There are several subtypes of encephalatrophy also known as brain atrophy, and it can be diagnosed by CT scan (30). As people age, it is common to see brain atrophy, and in recent years, many studies have demonstrated that brain atrophy is associated with dementia or Alzheimer's disease (31). However, most surveys have focused on the relationship between brain atrophy and cognitive dysfunction and have found that brain atrophy leads to cognitive dysfunction (32–34). No study has investigated the sensory or motor symptoms related to brain atrophy. As our patient was very young and his symptoms were unique, such as loss of speaking ability and repeated convulsions, we infer that the brain atrophy in a ketamine addict may not be the same as common degeneration, as the patient may also have damage to specific brain functioning zones. Additionally, a reduction in frontal grey matter volume can be detected by MRI among long-term ketamine users (35); therefore, it was reasonable for us to find brain atrophy on CT in our case.
Other lower affinity pharmacological targets of ketamine include, but are not limited to, γ-aminobutyric acid (GABA), dopamine, serotonin, sigma, opioids and cholinergic receptors, as well as voltage-gated sodium and hyperpolarisation-activated cyclic nucleotide-gated channels (1, 9). These may lead to diverse effects with chronic ketamine use. For example, GABA is the principal inhibitory neurotransmitter in the adult brain, and the balance between inhibitory and excitatory synaptic transmission is essential for normal neuronal communication and brain function. Several neurodevelopmental diseases have been associated with the GABAergic system during brain development (36) by impairing the integration of GABAergic neurons in the cerebral cortex. However, the impact on the adult brain is unknown. In our case, the patient presented with convulsions, which may have been the result of inadequate inhibitory effects, such as GABA, but the functional relevance of the actions of ketamine on GABAA receptors is unclear (9). A recent study (37) reported that a single subanaesthetic dose of ketamine for a rapid and sustained anti-depressive effect is the result of the action of GluN2B-NMDARs on GABA interneurons, indicating that ketamine may not act directly on other receptors (except NMDA receptors) but includes indirect effects. Additionally, the abusive dose of the drug is similar to that for treatment purposes or even higher [doses used for recreational ketamine use may range between 1 and 2 mg/kg (i.v.), 50 and 150 mg (i.m.), 100 and 500 mg (oral) or 30 and 400 mg (intranasal insufflation) (38, 39)], which increases the addiction risk. However, the dose-effects on ketamine receptors are notable.

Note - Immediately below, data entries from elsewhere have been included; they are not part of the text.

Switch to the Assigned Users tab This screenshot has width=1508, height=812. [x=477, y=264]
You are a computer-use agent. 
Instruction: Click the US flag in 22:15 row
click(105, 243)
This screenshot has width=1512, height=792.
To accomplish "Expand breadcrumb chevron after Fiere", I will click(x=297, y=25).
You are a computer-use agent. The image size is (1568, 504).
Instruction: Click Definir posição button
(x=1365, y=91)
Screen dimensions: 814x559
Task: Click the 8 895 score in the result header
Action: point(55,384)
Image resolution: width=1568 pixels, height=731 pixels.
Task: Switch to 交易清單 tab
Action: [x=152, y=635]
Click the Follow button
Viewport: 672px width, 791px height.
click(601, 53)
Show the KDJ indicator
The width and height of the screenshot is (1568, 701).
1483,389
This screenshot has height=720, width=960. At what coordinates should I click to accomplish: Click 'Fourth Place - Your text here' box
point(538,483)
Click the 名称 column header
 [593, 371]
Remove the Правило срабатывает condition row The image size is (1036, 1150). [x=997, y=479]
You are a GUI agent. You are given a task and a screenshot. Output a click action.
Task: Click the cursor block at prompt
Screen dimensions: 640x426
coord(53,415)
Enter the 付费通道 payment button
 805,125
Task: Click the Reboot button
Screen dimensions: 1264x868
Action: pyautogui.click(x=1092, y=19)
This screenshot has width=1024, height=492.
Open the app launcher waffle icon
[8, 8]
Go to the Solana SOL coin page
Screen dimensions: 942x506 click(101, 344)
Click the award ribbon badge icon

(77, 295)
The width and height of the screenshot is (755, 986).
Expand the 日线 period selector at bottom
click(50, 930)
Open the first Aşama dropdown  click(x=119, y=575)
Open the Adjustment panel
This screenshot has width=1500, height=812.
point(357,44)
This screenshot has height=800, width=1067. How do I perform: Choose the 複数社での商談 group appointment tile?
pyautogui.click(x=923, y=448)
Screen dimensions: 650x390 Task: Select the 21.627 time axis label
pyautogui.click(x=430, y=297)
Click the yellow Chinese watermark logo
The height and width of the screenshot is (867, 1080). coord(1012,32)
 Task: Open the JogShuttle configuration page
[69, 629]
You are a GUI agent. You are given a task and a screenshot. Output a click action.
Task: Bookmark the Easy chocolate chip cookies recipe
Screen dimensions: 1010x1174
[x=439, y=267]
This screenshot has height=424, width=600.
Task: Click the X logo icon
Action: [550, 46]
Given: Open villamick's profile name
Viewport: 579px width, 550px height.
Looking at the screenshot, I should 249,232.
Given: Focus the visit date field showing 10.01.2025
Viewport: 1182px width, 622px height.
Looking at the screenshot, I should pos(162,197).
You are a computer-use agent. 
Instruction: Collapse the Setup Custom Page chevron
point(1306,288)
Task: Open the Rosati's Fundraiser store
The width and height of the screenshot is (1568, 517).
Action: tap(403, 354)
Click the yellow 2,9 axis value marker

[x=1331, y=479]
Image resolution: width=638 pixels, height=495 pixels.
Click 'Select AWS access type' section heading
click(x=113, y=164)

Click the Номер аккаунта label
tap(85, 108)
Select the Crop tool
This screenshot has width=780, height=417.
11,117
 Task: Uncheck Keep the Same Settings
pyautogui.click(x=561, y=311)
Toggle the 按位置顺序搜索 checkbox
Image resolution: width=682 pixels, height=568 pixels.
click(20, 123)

It is well-established that ketamine abuse can be neurotoxic, resulting in cognitive impairment and psychotic states (40). Additionally, it was found to be associated with certain receptors. A related study (41) suggested that ketamine neurotoxicity of the brain may occur due to activation of apoptotic pathways in the prefrontal cortex. Another hypothesis (42) of ketamine neurotoxicity is associated with AMPA (α-amino-3-hydroxy-5-methyl-4-isoxazole-propionic acid) receptors. Furthermore, a survey revealed that changes in membrane AMPA receptors and synaptic function induced by ketamine are mediated by abnormal phosphorylation of the tau protein at specific sites (43). The mechanism of ketamine neurotoxicity remains unclear. A case reported that a woman with major depressive disorder used long-term increasing doses of ketamine from 50 mg/week to 2 g/d for an anti-depression response (44); the woman eventually became a ketamine addict accompanied by loss of consciousness, dissociative immobility and amnesia. This indicates that ketamine is a double-edged sword and that neurotoxicity may be associated with dose. More treatment-related receptors work at low doses, whereas overdoses cause activities of some receptors, such as AMPA, to be modified or damaged, leading to adverse events related to neurotoxicity. As our patient slipped into a deep coma, we confirmed that he was neurotoxic. It is unknown whether the encephalatrophy of our patient was related to ketamine neurotoxicity. More studies on the association between different receptors and doses are needed.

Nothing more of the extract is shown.